Friday, August 22, 2014

I do not know where to begin or end. So many tiny thoughts are erupting inside of me.

Words dance about in my head as I think about love and the future.

Where has this excited wonderment approached from? Such tender feelings toward someone I hardly know make me wonder how desperately determined my heart is to fall in love.

But is that aching desire something to be so ashamed of?

Oh no! Love is all inspiring. Should we not be praised for our wish to give all to another human being? Does not loving another soul bring us closer to being godlike?

Seeing past all imperfection, loving unconditionally despite sins and mistakes? Taking someone for all that they are: the rashness, innocence, folly and insecurity, passion and forgetfulness.

It cannot be a dreadful thing to want love so fiercely. And it must be accepted that love truly is the way to happiness.

Oh even just the idea of it makes me feel as if my body does float above the ground. Tingling with such ardor.

Is not loving someone a way of giving them wings? To know you are loved, that someone has so severely and wonderfully latched themselves to you forever gives one such a feeling of security and vigor. That anything is possible, even the chance to defy gravity and all laws of physics and soar above the earth.

What delight there is to know of a force so perfect in the world that it not only grounds us with sturdy foundation but also opens the heavens of flight for our souls.

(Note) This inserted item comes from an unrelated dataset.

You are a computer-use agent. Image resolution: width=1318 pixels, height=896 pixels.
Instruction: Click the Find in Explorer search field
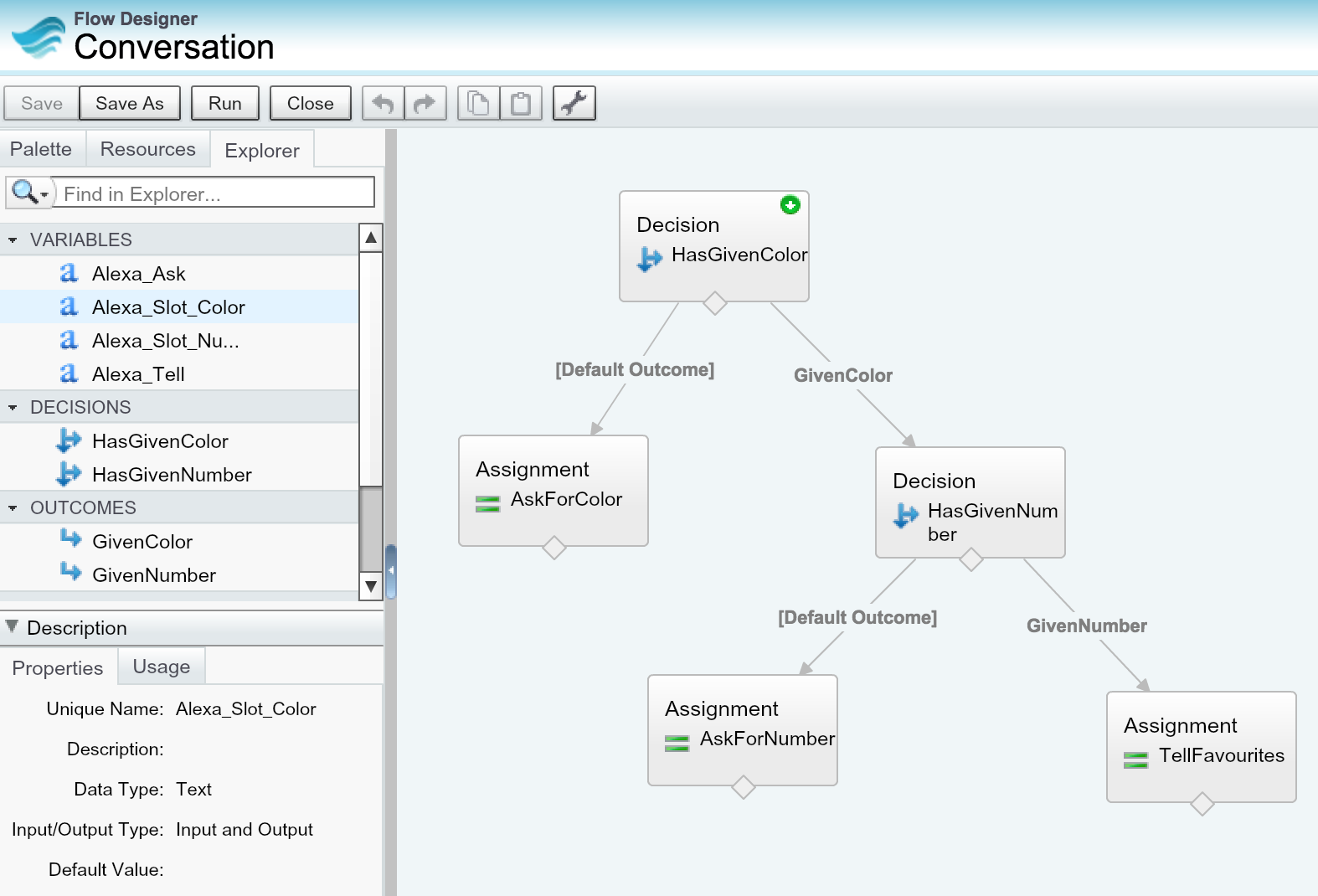pos(214,193)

What silliness, I know, but never have I been so eager as to say those three words to someone (when all the timing is right) and put their heart at ease as I confirm to them my ever-present desire to be theirs and have none else, as they so earnestly feel for me.

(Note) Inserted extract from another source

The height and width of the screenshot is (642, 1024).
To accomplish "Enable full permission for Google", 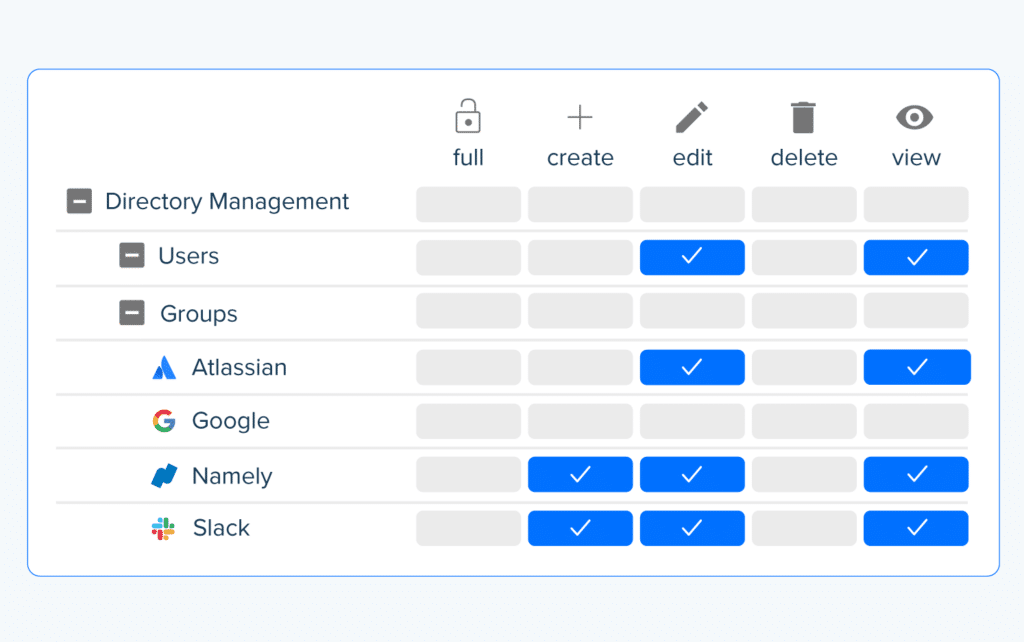I will coord(468,421).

Oh what exuberance, what youthful folly has slipped into my blood. Such excitement for thoughts and feelings unknown, so premature in nature yet so intentional in purpose.

Though such tiny seeds have been planted, I yet find myself embraced in excitement. The same kind I feel as I get to that part in a book where one must flip through to the end, begging for a glimpse of a word or sentence that confirms that all hope is won and love has conquered all.

But oh the journey there is just as delicious and I find myself longing to be in the middle of it, rather than the beginning. To be past the divide between the sure unknown and the birth of emotion and love.

Oh that I could jump that chasm and fall into the arms of assurance and routine. To find my hand constantly lost in his. My name breathless on his sleepy lips, our lives so clumped together that to unwind ourselves would create a mess and be foolhardy.

Oh to have that all again - dreams that we've painted together with the hope of our words. A future built with sacrifice and frustration and the knowledge that without one another we would cease to exist.